Appendix B Baselines
For the supervised setup, we compare our proposed model to the follow baselines:
(1) ResidualLSTM: Prakash et al. (2016b)
deepened the LSTM network by stacking multiple layers with residual connection. This deepSeq2Seq model is trained on labeled paraphrase datasets.
(2) VAE-SVG-eq: Gupta et al. (2018) combined VAEs with LSTMs to generate paraphrases in a Seq2Seq generative style.
(3) Pointer: See et al. (2017) augmented the standard Seq2Seq model by using a pointer, i.e., the copy mechanism. Word in the input sentence can be directly copied as the current decoded word.

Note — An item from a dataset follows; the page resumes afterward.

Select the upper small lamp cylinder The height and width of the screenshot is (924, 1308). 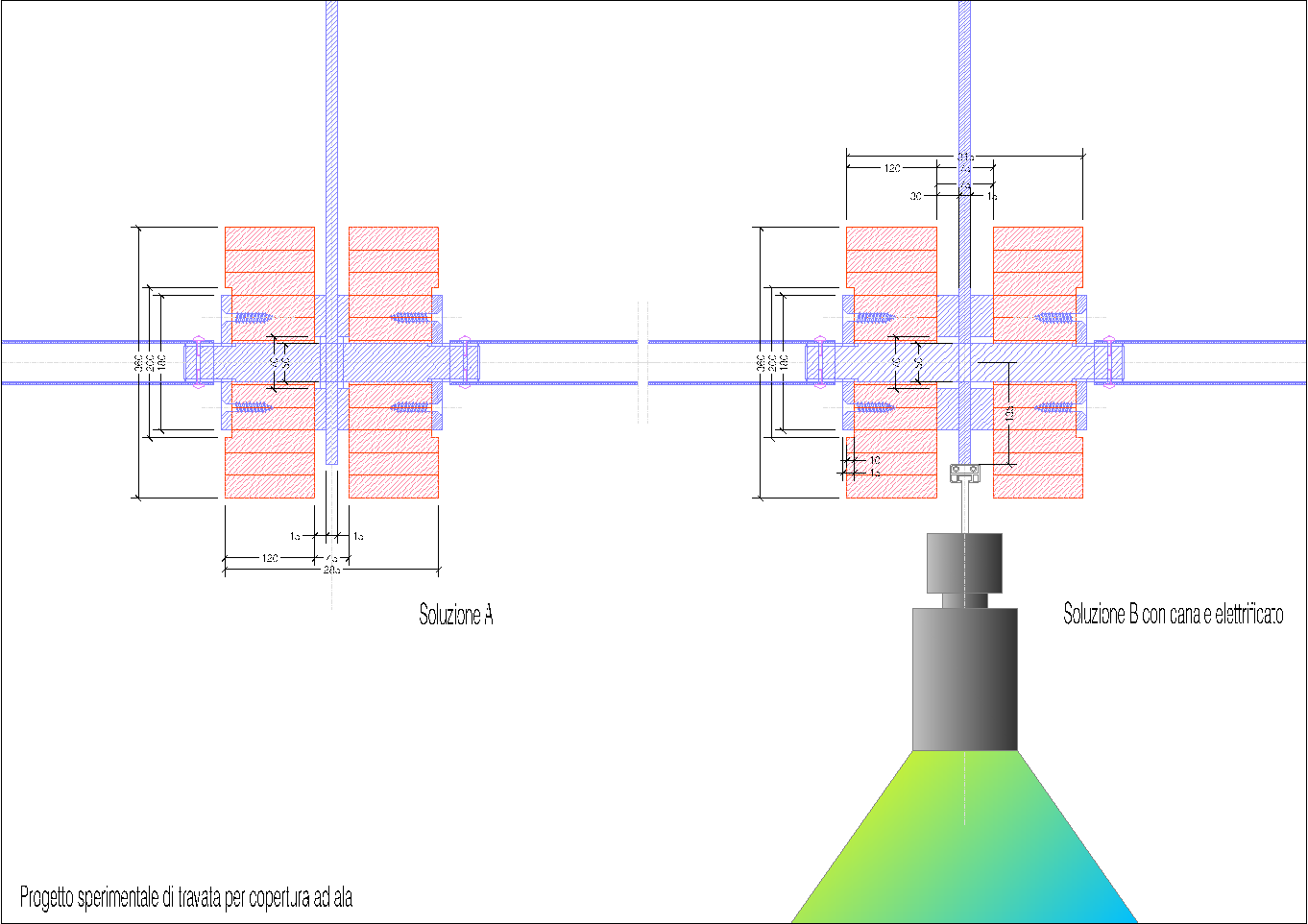[964, 563]
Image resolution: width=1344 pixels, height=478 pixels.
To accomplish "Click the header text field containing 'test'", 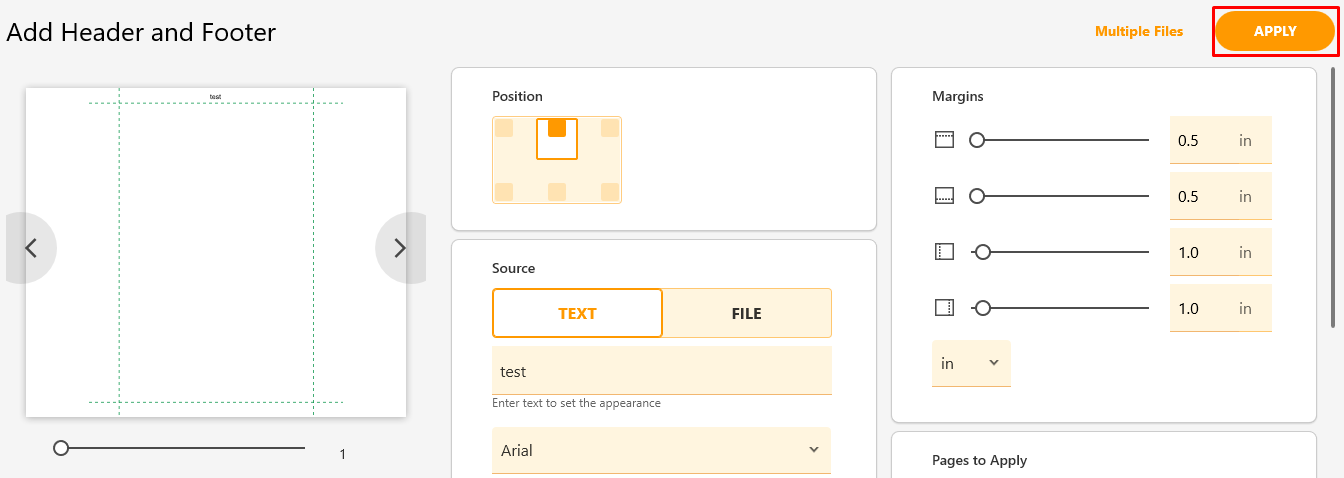I will pos(662,371).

(4) Transformer: Vaswani et al. (2017) proposed the Transformer architecture which is based on the self-attention mechanism.
(5) DNPG: Li et al. (2019) proposed a Transformer-based model that learns and generates paraphrases at different levels of granularity, i.e., from the lexical to phrasal and then to sentential levels.
For the unsupervised setup, we use the following models for comparison:
(1) VAE: Bowman et al. (2016) proposed variational auto-encoders (VAEs) to generate sentences from a continuous space. By minimizing the reconstruction loss between the input sentence and the output sentence, VAEs are able to sample paraphrases from the continuous space.
(2) Lag VAE: To overcome the posterior collapse issue of VAEs, He et al. (2019) proposed to aggressively optimize the inference network by performing multiple updates before reverting back to basic VAE training.
(3) CGMH: Miao et al. (2019) used Metropolis–Hastings sampling to generate paraphrases, where a word can be deleted, replaced or inserted into the current sentence based on the sampling distribution.
(4) UPSA: Liu et al. (2019a) proposed to use simulated annealing to optimize the paraphrase generation model. The training objective is composed of three parts: semantic similarity, expression diversity and language fluency.